start Given records

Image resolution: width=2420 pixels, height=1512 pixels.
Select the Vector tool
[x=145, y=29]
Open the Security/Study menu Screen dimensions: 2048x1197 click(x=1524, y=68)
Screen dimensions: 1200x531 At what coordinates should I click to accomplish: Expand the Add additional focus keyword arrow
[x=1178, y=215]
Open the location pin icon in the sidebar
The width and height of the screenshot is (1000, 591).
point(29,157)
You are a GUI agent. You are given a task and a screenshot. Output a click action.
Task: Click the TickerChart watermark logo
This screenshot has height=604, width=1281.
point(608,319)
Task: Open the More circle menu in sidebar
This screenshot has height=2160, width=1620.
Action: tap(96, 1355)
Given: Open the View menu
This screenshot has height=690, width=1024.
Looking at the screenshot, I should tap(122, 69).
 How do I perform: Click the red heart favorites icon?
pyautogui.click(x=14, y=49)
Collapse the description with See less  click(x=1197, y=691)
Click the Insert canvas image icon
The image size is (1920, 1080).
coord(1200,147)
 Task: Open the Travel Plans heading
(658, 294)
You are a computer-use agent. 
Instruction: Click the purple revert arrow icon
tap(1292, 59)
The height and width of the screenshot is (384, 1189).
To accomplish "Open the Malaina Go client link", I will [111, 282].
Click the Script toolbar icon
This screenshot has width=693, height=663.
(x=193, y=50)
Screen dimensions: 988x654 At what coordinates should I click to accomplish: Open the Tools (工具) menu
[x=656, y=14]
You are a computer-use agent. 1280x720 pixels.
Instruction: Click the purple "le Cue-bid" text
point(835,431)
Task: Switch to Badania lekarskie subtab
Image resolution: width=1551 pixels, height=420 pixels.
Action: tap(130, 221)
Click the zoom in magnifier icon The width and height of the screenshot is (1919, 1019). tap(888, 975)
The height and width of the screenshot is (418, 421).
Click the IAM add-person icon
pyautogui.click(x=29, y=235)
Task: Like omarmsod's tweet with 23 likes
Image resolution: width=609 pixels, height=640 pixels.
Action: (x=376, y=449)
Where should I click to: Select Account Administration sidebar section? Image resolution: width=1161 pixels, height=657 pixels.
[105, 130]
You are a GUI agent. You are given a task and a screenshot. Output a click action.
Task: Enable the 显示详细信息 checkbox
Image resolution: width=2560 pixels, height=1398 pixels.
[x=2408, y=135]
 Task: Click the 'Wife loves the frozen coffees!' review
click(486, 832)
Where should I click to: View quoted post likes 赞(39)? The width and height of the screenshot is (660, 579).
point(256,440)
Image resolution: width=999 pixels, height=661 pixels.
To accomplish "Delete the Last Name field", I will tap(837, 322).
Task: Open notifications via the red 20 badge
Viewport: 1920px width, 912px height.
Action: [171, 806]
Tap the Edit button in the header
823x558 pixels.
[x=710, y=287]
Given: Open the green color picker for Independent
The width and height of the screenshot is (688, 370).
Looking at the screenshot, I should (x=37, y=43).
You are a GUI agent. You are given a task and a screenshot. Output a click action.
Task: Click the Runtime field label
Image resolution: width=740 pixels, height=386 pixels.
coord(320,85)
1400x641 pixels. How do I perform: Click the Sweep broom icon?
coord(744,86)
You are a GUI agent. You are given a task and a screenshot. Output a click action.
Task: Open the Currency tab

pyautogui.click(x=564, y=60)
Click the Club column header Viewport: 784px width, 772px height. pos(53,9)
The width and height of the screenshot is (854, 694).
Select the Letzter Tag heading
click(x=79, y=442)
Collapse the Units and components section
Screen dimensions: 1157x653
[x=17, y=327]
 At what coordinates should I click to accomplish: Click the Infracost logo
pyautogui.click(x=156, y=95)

end Given records

Rewrite the records above with every "Image resolution:" changed to "Screenshot size:", leaving all other text unchanged.

* Correct result *
Screenshot size: width=2420 pixels, height=1512 pixels.
Select the Vector tool
[x=145, y=29]
Open the Security/Study menu Screen dimensions: 2048x1197 click(x=1524, y=68)
Screen dimensions: 1200x531 At what coordinates should I click to accomplish: Expand the Add additional focus keyword arrow
[x=1178, y=215]
Open the location pin icon in the sidebar
The width and height of the screenshot is (1000, 591).
point(29,157)
You are a GUI agent. You are given a task and a screenshot. Output a click action.
Task: Click the TickerChart watermark logo
This screenshot has height=604, width=1281.
point(608,319)
Task: Open the More circle menu in sidebar
This screenshot has height=2160, width=1620.
Action: tap(96, 1355)
Given: Open the View menu
This screenshot has height=690, width=1024.
Looking at the screenshot, I should tap(122, 69).
 How do I perform: Click the red heart favorites icon?
pyautogui.click(x=14, y=49)
Collapse the description with See less  click(x=1197, y=691)
Click the Insert canvas image icon
The image size is (1920, 1080).
coord(1200,147)
 Task: Open the Travel Plans heading
(658, 294)
You are a computer-use agent. 
Instruction: Click the purple revert arrow icon
tap(1292, 59)
The height and width of the screenshot is (384, 1189).
To accomplish "Open the Malaina Go client link", I will [111, 282].
Click the Script toolbar icon
This screenshot has width=693, height=663.
(x=193, y=50)
Screen dimensions: 988x654 At what coordinates should I click to accomplish: Open the Tools (工具) menu
[x=656, y=14]
You are a computer-use agent. 1280x720 pixels.
Instruction: Click the purple "le Cue-bid" text
point(835,431)
Task: Switch to Badania lekarskie subtab
Screenshot size: width=1551 pixels, height=420 pixels.
Action: tap(130, 221)
Click the zoom in magnifier icon The width and height of the screenshot is (1919, 1019). tap(888, 975)
The height and width of the screenshot is (418, 421).
Click the IAM add-person icon
pyautogui.click(x=29, y=235)
Task: Like omarmsod's tweet with 23 likes
Screenshot size: width=609 pixels, height=640 pixels.
Action: (x=376, y=449)
Where should I click to: Select Account Administration sidebar section? Screenshot size: width=1161 pixels, height=657 pixels.
[105, 130]
You are a GUI agent. You are given a task and a screenshot. Output a click action.
Task: Enable the 显示详细信息 checkbox
Screenshot size: width=2560 pixels, height=1398 pixels.
[x=2408, y=135]
 Task: Click the 'Wife loves the frozen coffees!' review
click(486, 832)
Where should I click to: View quoted post likes 赞(39)? The width and height of the screenshot is (660, 579).
point(256,440)
Screenshot size: width=999 pixels, height=661 pixels.
To accomplish "Delete the Last Name field", I will tap(837, 322).
Task: Open notifications via the red 20 badge
Viewport: 1920px width, 912px height.
Action: [171, 806]
Tap the Edit button in the header
823x558 pixels.
[x=710, y=287]
Given: Open the green color picker for Independent
The width and height of the screenshot is (688, 370).
Looking at the screenshot, I should (x=37, y=43).
You are a GUI agent. You are given a task and a screenshot. Output a click action.
Task: Click the Runtime field label
Screenshot size: width=740 pixels, height=386 pixels.
coord(320,85)
1400x641 pixels. How do I perform: Click the Sweep broom icon?
coord(744,86)
You are a GUI agent. You are given a task and a screenshot. Output a click action.
Task: Open the Currency tab

pyautogui.click(x=564, y=60)
Click the Club column header Viewport: 784px width, 772px height. pos(53,9)
The width and height of the screenshot is (854, 694).
Select the Letzter Tag heading
click(x=79, y=442)
Collapse the Units and components section
Screen dimensions: 1157x653
[x=17, y=327]
 At what coordinates should I click to accomplish: Click the Infracost logo
pyautogui.click(x=156, y=95)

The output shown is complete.